Exploring the Role of Audio in Multimodal Misinformation Detection

Moyang Liu,Yukun Liu,Ruibo Fu,Zhengqi Wen,Jianhua Tao,Xuefei Liu,Guanjun Li
2024-08-23
Abstract:With the rapid development of deepfake technology, especially the deep audio fake technology, misinformation detection on the social media scene meets a great challenge. Social media data often contains multimodal information which includes audio, video, text, and images. However, existing multimodal misinformation detection methods tend to focus only on some of these modalities, failing to comprehensively address information from all modalities. To comprehensively address the various modal information that may appear on social media, this paper constructs a comprehensive multimodal misinformation detection framework. By employing corresponding neural network encoders for each modality, the framework can fuse different modality information and support the multimodal misinformation detection task. Based on the constructed framework, this paper explores the importance of the audio modality in multimodal misinformation detection tasks on social media. By adjusting the architecture of the acoustic encoder, the effectiveness of different acoustic feature encoders in the multimodal misinformation detection tasks is investigated. Furthermore, this paper discovers that audio and video information must be carefully aligned, otherwise the misalignment across different audio and video modalities can severely impair the model performance.
Multimedia
What problem does this paper attempt to address?

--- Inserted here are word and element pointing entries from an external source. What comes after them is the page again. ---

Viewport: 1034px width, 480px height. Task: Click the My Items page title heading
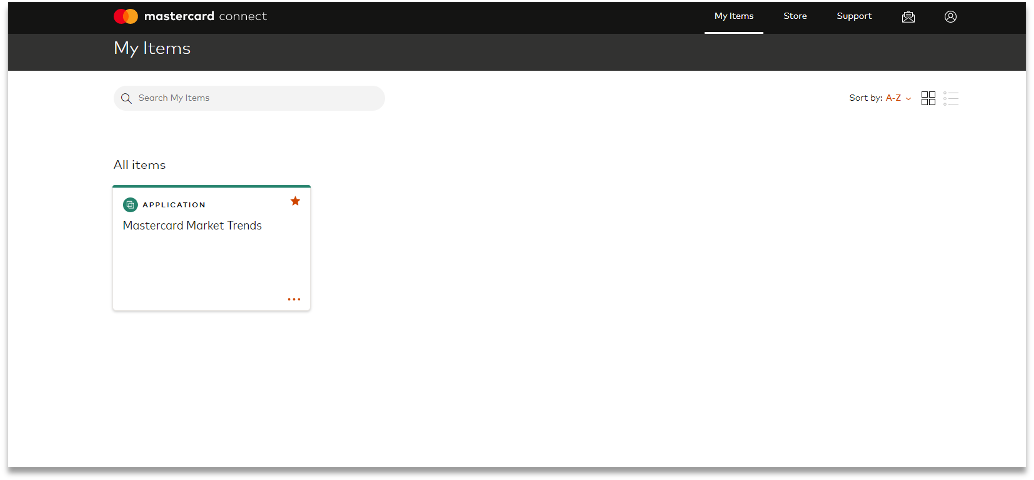pos(152,48)
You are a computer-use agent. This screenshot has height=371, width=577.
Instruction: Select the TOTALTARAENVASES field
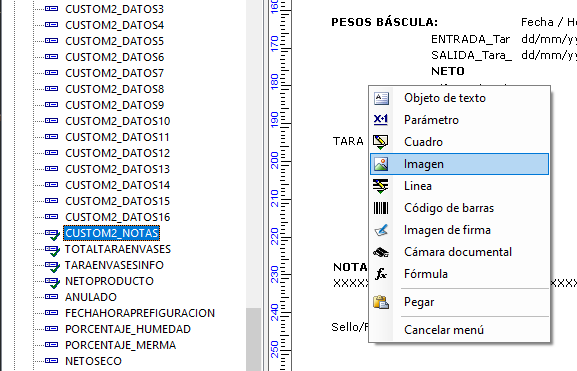[x=118, y=249]
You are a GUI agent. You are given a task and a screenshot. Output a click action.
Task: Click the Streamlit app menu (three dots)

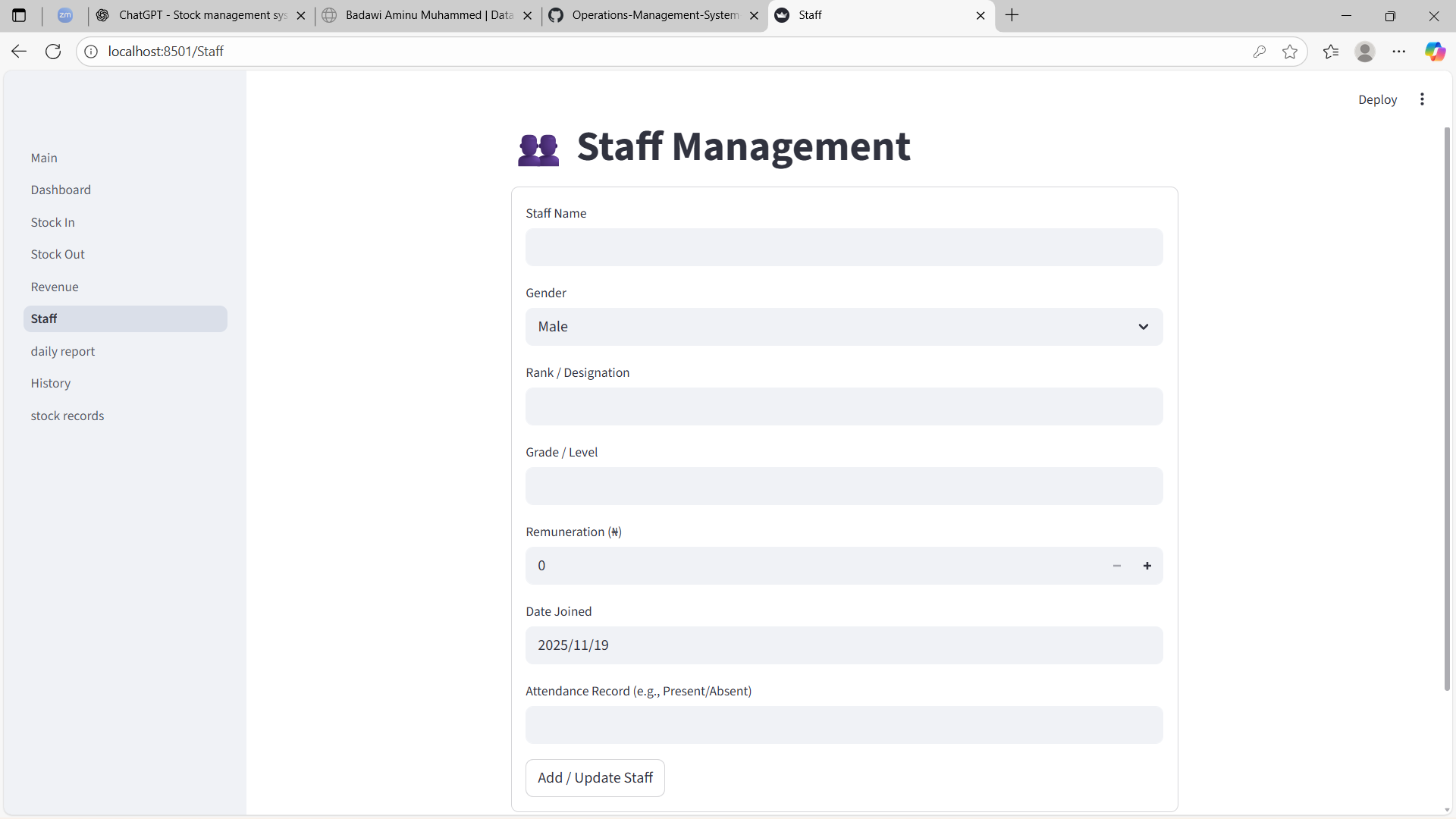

The problem that this paper attempts to solve is that in the social media scenario, with the rapid development of deep - fake technology (especially audio deep - fake technology), multimodal false information detection faces huge challenges. Existing multimodal false information detection methods usually only focus on the information of certain modalities and fail to comprehensively process the information of all modalities, resulting in unsatisfactory detection effects. Therefore, this paper constructs a comprehensive multimodal false information detection framework, which fuses the information of different modalities by using neural network encoders for each modality and supports multimodal false information detection tasks. In particular, this paper explores the importance of the audio modality in multimodal false information detection and studies the effectiveness of different acoustic feature encoders. In addition, it is also found that audio and video information must be carefully aligned, otherwise misalignment across different modalities will seriously damage the model performance.